The 2007 federal budget’s move to make Maple bonds eligible investments for RRSPs could increase retail demand for Maples in future, says TD Bank Financial Group in a special report.

However, issuers would need to meet more stringent regulation requirements, it cautions.

In the budget, the federal government announced that effective immediately, it would extend RRSP eligibility to include: any debt obligation that has an investment grade rating and that is part of a minimum $25 million issuance; and, any security (other than a futures contract) that is listed on a designated stock exchange. Under the proposals, the government states “these changes will provide registered plan investors with greater investment choice and diversification by, for example, removing the impediments to investing in … Canadian dollar bonds issued by foreign entities” – in other words Maple bonds, TD says.
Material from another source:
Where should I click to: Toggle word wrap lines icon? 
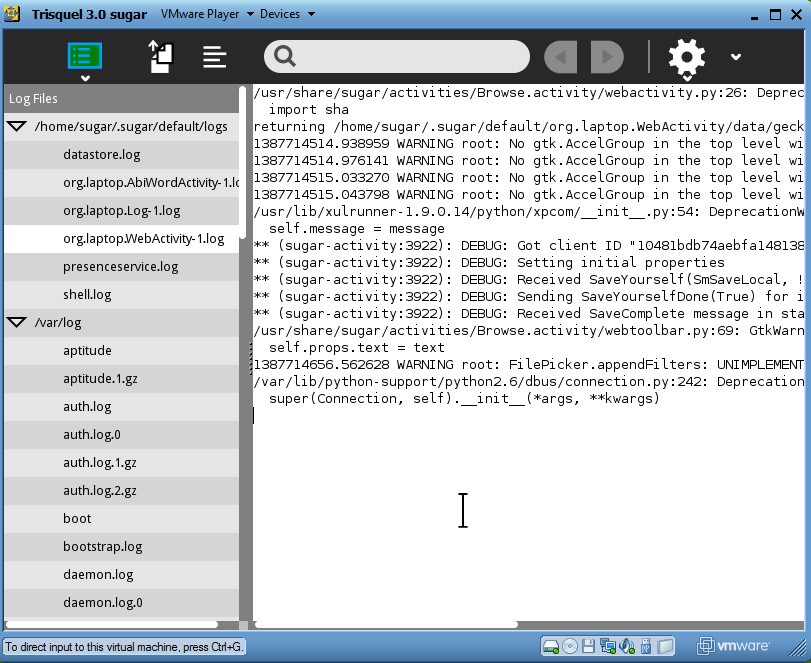click(214, 57)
Maple bond issuance has already experienced rapid growth since the elimination of the Foreign Property Rule in early 2005. However, the market has been virtually restricted to institutional buyers, with roughly 100 major accounts being the buyers of the bonds, it says. Retail investors have been able to benefit from the rapid growth in Maple issuance, but only indirectly through mutual funds or pension funds, TD suggests.

“Under the new budget proposals, Maples will become more attractive to retail investors since the bonds can now be included in RRSPs. However, it will be up to issuers to decide if they want to target individual Canadians,” it says. “Up to this point, Maple issuers have been able to limit the securities regulation required on their bonds, since they are sold to sophisticated money managers. If the bonds were to be in the retail market, more stringent regulatory requirements would be met.”
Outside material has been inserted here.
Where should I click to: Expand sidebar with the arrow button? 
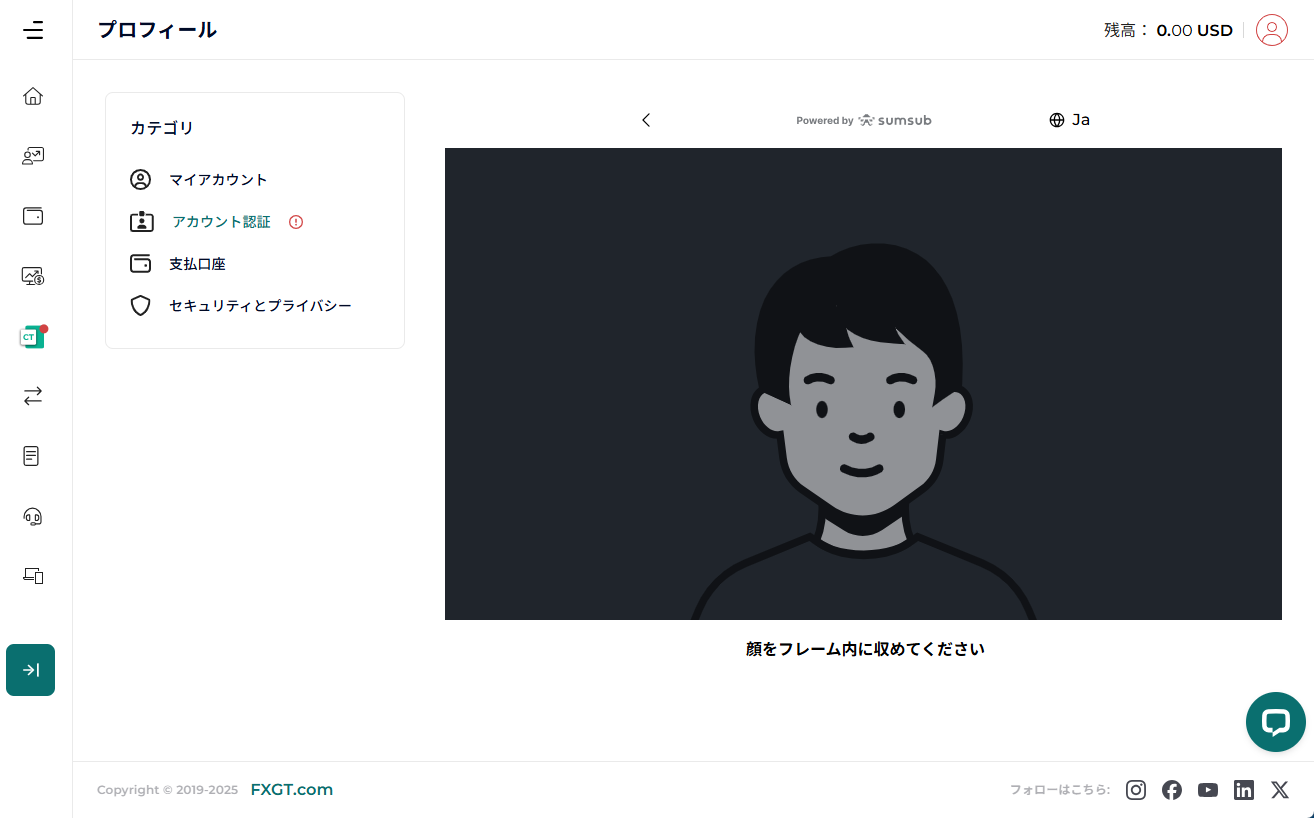pos(31,670)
TD notes that retail purchases of financial assets pale in comparison to institutional buying by pension and investment funds. In 2005, Canadians held $585 billion in non-pension financial assets and $593 billion within self directed retirement plans (including RRSPs, LIRAs and RRIFs). “Nevertheless, direct holdings of financial assets have been steadily climbing over time,” it says. “Over the six years ending in 2005, which includes the period of the tech wreck, personal non-pension financial assets have increased 20% and registered plans have increased 26%.”
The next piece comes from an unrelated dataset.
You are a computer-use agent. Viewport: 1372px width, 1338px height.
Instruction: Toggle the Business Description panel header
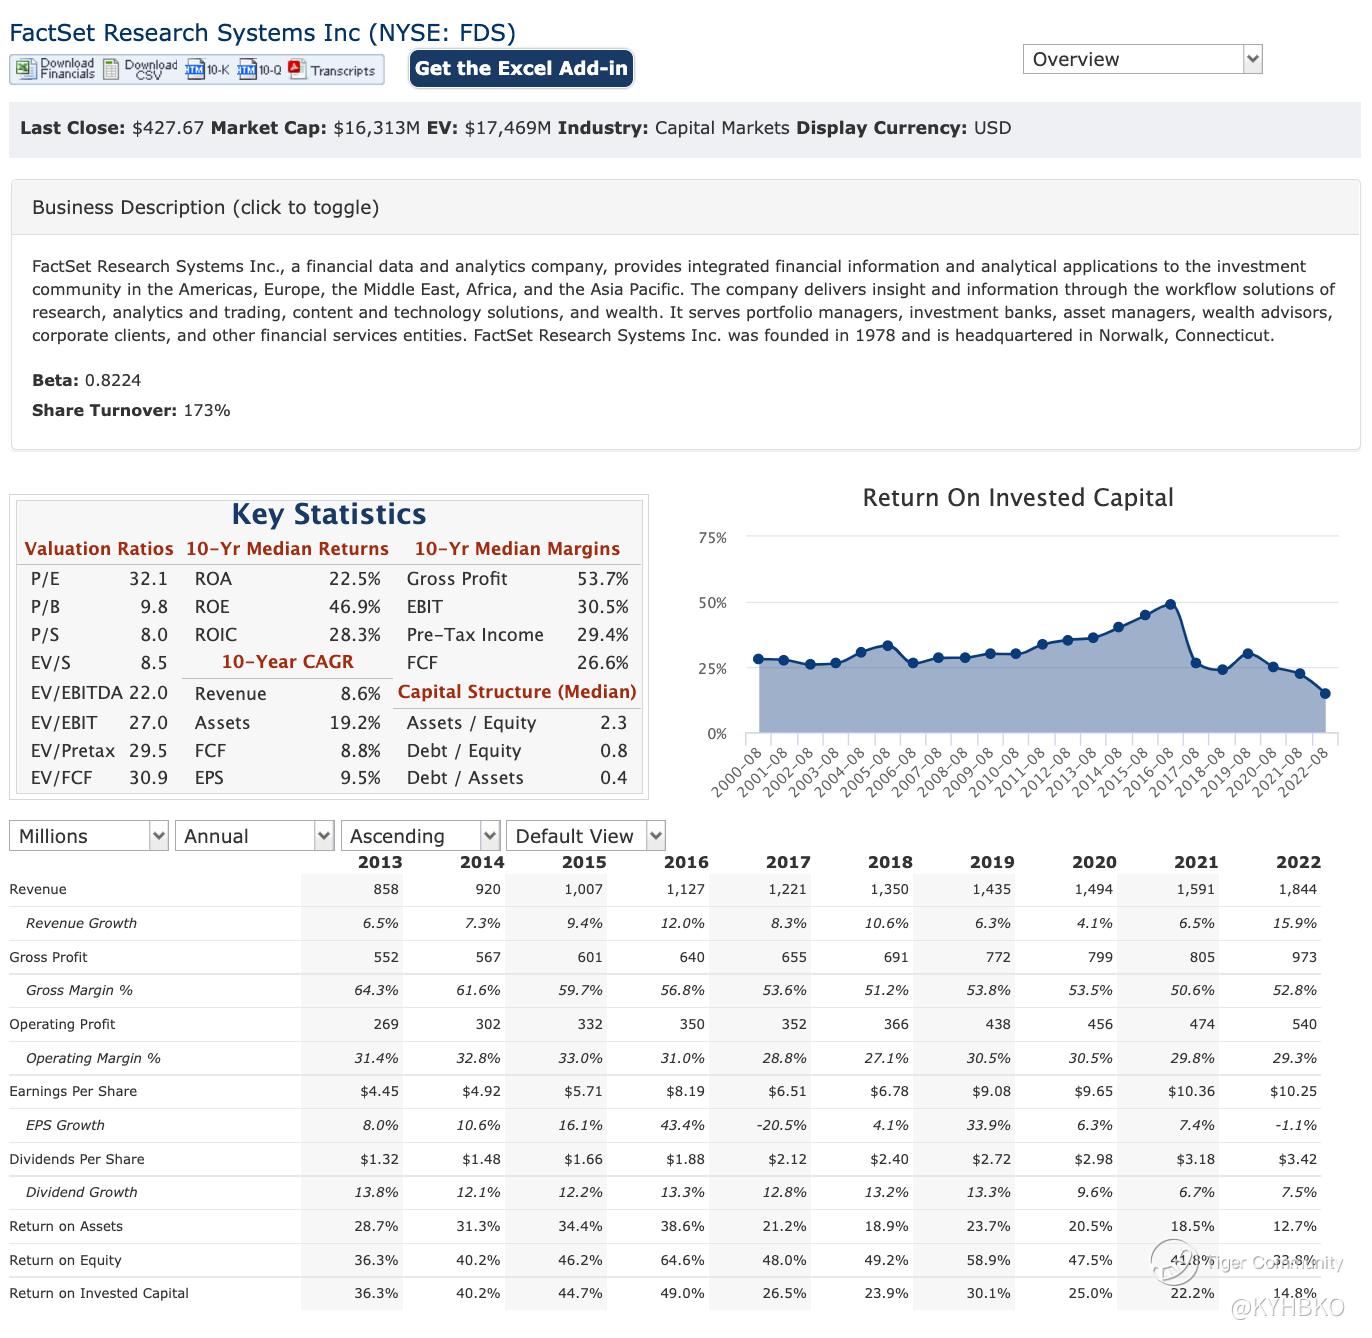pos(205,208)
“Looking forward, the trend is likely to continue,” it predicts. “In addition to capital returns and savings inflows, the structural shift away from defined benefit pension plans and the higher opt-out rate on defined contribution plans point to greater direct holding of financial assets by retail investors in the future.”

“The decision to make Maple bonds RRSP eligible should not be minimized from a retail market perspective,” TD maintains. “RRSPs represent roughly half of personal financial asset holdings and RRSPs will remain an attractive vehicle for many individuals, as the tax rebate can help boost the income available for saving.”

It notes that Statistics Canada estimates that there was $437 billion in unused RRSP room at the end of 2006. In terms of the asset distribution, more than half of the funds within self directed retirement plans were held in mutual funds and income trusts in 2005. The remainder was split across term and guaranteed investment certificates (21%), Canadian and foreign publicly traded stocks (10%), government savings bonds (3.9%), and other fixed-income products (14%), it reports.

“A strong case can be made that the asset mix will change in coming years, which could prove beneficial to Maple bonds,” it argues. “We are in a sustained low inflation, low interest rate environment, which suggests that the quest for any pick up in yield will remain a dominant theme in markets. And, there may be more attraction for fixed income products within RRSPs. Recent changes granting even greater preferential tax treatment of dividends provides less incentive to hold equities within RRSPs. Over time, the asset mix within RRSPs should trend towards a greater holding of fixed income products, with additional emphasis on non-federal debt, which could include Maples if issuers make them available to the retail market.”

“So, Maple bond issuers may find that there are now greater opportunities to sell to individual Canadians, but the added regulatory burden would be an additional cost that needs to be taken into consideration,” it concludes. “The increased access to retail investors is unlikely to have a dramatic effect on the overall Maple market, which is expected to remain dominated by strong institutional demand. But, the main point is that Maple issuers have more choice than before and there is likely to be a net increase in demand for Maples in the Canadian marketplace by the proposals in the 2007 budget announcement.”